> The task: In the entries that follow, find the line containing "Машини и инструменти (828, 161)"; from there, copy every line exactly through the line containing "[navigation] (80, 268)".

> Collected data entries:

☆ ☆ ☆ ☆ ☆ ☆ ☆

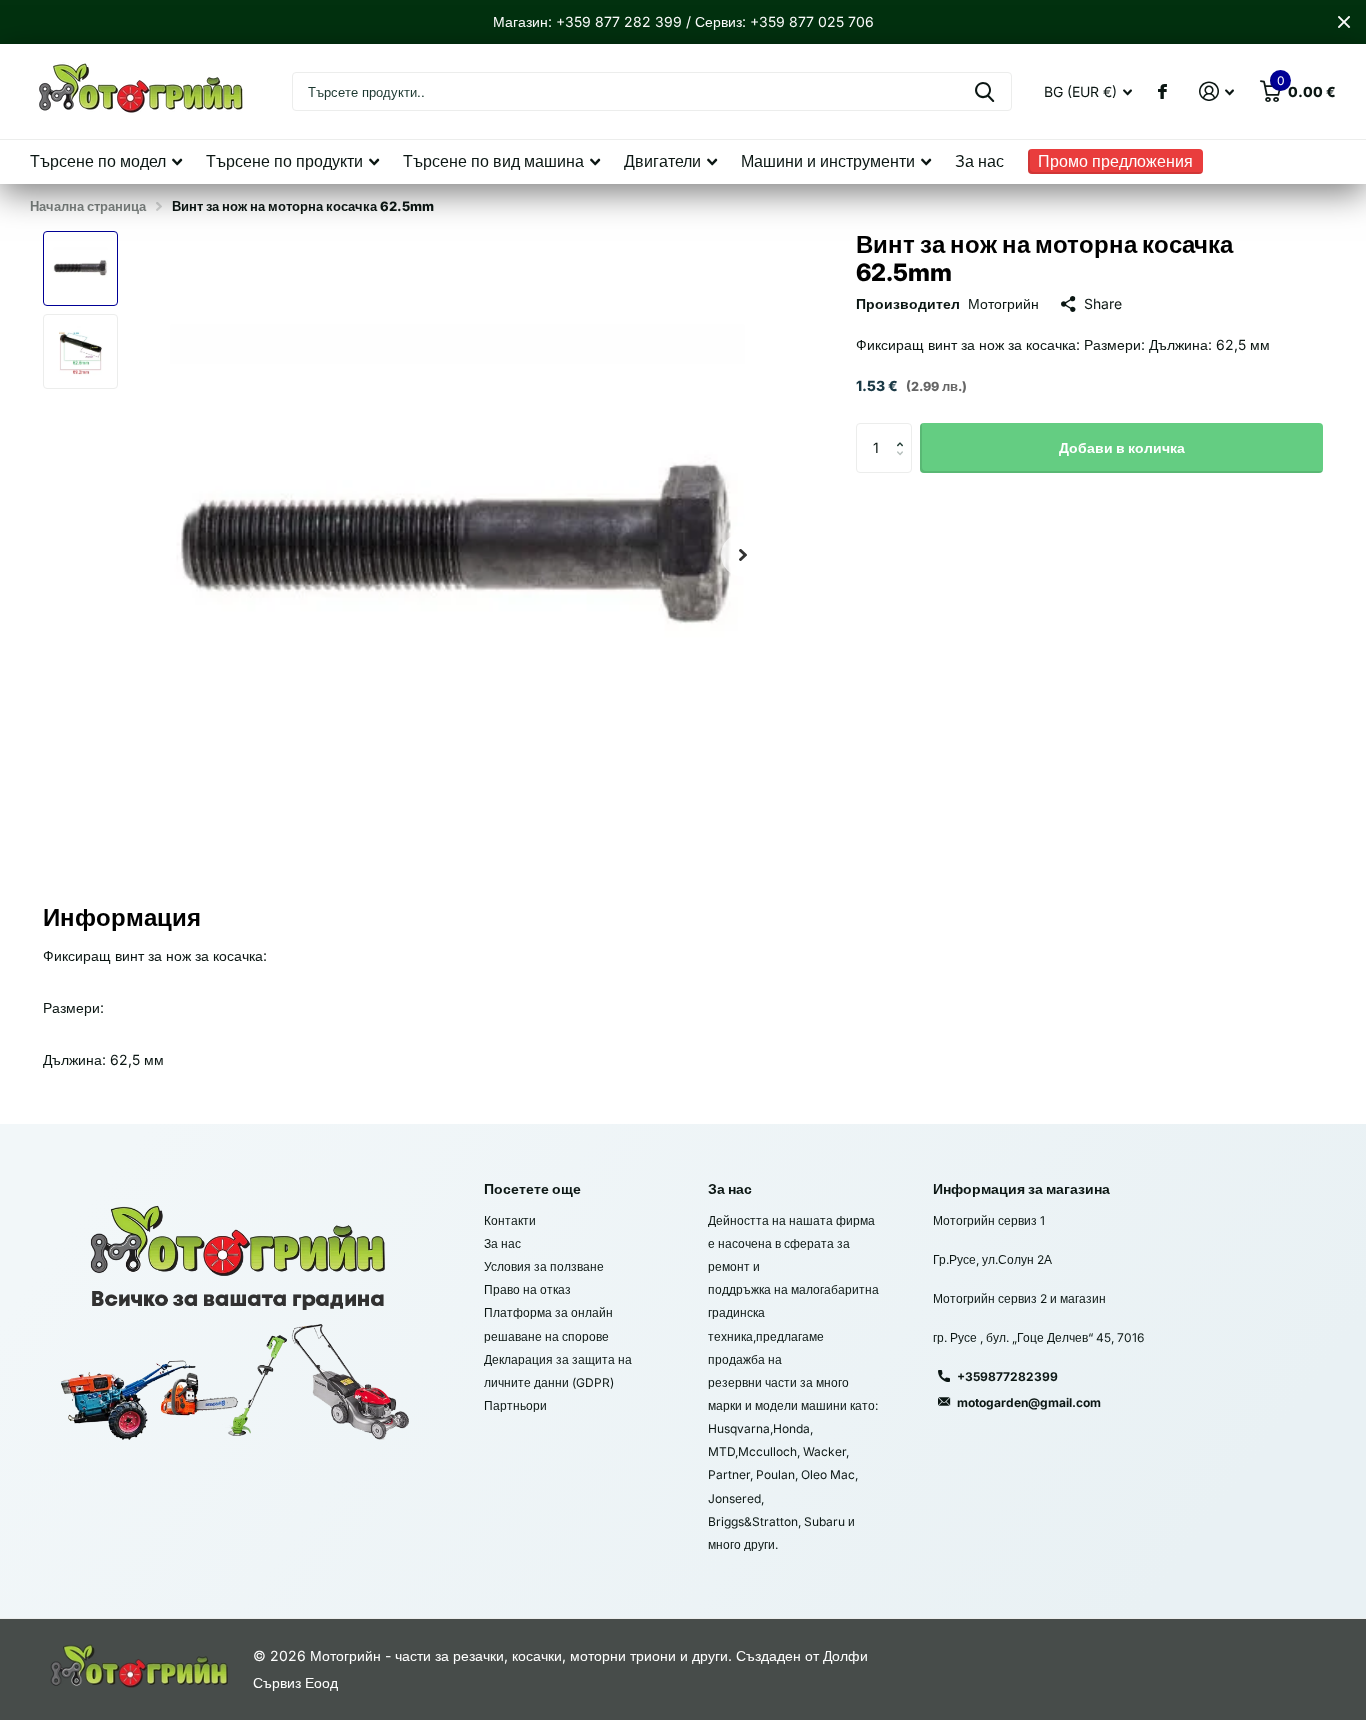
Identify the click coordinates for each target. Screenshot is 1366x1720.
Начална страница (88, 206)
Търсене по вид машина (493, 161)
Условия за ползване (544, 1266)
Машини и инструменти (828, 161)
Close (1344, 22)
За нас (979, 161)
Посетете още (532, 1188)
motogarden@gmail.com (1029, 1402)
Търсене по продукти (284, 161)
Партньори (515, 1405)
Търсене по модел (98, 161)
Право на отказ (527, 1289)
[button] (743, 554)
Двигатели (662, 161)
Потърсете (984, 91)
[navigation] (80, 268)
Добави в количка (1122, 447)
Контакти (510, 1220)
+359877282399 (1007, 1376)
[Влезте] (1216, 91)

☆ ☆ ☆ ☆ ☆ ☆ ☆

> Task result:
Машини и инструменти (828, 161)
Close (1344, 22)
За нас (979, 161)
Посетете още (532, 1188)
motogarden@gmail.com (1029, 1402)
Търсене по продукти (284, 161)
Партньори (515, 1405)
Търсене по модел (98, 161)
Право на отказ (527, 1289)
[button] (743, 554)
Двигатели (662, 161)
Потърсете (984, 91)
[navigation] (80, 268)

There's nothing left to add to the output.